La grande salle du 4ᵉ étage de l’hôtel Capitol, à la Riviera Golf, s’est vite révélée trop étroite pour contenir l’affluence enregistrée ce samedi 2 mai 2026, à l’occasion de la 4ᵉ édition de la Fête des libertés organisée par le Mouvement des Générations Capables (MGC). Militants venus d’Abidjan et de l’intérieur du pays ont répondu présents, aux côtés de plusieurs invités de marque, dont l’ambassadeur d’Égypte, un représentant de la CEDEAO, ainsi qu’Ahoua Don Mello pour les BRICS et Gnoka Moriak du National Democratic Institute (NDI).
Le rendez-vous a surtout mis en lumière les dynamiques contrastées au sein de l’opposition. Si plusieurs formations ont marqué leur présence, notamment le COJEP de Charles Blé Goudé, le mouvement Aube Nouvelle de Vincent Toh Bi Irié ou encore Objectifs République, l’absence remarquée du PDCI a suscité de nombreuses interrogations. Malgré une invitation officielle, le parti de Tidjane Thiam a brillé par son absence, confirmant les tensions persistantes avec le MGC depuis leur rupture au sein de la CAP-CI.

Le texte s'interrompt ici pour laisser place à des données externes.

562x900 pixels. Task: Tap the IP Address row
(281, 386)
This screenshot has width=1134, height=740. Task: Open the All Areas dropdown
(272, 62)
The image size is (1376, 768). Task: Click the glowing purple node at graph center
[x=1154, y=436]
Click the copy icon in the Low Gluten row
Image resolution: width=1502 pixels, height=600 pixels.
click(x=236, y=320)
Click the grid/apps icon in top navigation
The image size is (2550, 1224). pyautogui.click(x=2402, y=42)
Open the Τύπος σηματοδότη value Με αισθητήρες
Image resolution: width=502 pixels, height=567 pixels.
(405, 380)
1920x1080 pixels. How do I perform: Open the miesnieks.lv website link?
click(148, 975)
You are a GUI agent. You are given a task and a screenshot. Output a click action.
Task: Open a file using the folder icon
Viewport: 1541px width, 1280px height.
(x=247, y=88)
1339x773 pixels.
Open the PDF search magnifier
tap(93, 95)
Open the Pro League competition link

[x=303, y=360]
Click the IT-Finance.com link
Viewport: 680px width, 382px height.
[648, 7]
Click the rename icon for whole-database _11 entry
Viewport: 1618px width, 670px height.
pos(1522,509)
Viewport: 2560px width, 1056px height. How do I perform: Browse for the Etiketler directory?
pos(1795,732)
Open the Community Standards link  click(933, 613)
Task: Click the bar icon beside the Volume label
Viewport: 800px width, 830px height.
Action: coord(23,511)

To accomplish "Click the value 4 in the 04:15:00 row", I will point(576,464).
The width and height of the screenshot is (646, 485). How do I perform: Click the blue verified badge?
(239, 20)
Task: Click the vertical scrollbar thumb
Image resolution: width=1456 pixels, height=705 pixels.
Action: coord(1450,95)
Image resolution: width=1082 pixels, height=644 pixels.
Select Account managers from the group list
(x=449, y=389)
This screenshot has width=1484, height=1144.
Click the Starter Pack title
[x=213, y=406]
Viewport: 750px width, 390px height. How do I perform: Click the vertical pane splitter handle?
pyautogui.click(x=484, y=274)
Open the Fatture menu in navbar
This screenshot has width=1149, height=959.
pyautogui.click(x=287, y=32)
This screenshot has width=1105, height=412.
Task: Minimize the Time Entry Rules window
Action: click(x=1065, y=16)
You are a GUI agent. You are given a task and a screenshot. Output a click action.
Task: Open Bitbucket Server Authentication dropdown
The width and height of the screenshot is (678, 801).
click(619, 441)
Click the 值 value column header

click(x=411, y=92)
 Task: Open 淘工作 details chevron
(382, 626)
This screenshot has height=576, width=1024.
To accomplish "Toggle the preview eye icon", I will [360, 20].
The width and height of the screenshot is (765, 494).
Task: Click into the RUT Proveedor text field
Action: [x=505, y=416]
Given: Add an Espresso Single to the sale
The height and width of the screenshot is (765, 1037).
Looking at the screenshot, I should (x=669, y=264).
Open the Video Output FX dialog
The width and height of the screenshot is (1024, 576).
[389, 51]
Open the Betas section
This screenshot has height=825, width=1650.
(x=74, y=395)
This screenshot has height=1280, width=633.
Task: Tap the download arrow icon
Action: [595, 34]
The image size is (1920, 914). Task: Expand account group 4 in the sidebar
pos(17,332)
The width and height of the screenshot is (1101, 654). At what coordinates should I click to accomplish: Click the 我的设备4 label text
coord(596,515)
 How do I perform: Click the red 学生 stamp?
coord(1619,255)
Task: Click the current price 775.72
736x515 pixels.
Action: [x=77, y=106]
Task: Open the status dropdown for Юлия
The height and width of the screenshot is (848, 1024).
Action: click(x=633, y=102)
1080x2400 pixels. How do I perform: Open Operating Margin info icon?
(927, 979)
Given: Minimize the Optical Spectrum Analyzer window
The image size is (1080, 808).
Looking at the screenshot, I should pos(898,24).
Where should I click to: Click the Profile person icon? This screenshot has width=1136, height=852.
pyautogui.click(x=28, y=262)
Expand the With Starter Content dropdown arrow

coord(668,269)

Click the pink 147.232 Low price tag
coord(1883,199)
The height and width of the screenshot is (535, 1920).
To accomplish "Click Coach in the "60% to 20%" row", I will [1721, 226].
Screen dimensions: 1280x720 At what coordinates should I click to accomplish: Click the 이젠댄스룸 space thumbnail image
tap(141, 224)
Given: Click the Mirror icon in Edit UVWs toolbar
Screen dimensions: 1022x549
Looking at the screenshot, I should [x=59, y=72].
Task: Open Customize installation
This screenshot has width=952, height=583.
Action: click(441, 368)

À l’inverse, la participation du PPA-CI a été fortement saluée. La présence de sa vice-présidente Angèle Boka a symbolisé un possible réchauffement des relations, après des différends pourtant marqués.
Prenant la parole, Simone Gbagbo a donné le ton d’une rencontre placée sous le signe du dialogue, à travers un panel consacré aux 36 ans de multipartisme en Côte d’Ivoire, interrogeant les avancées démocratiques et les libertés réelles.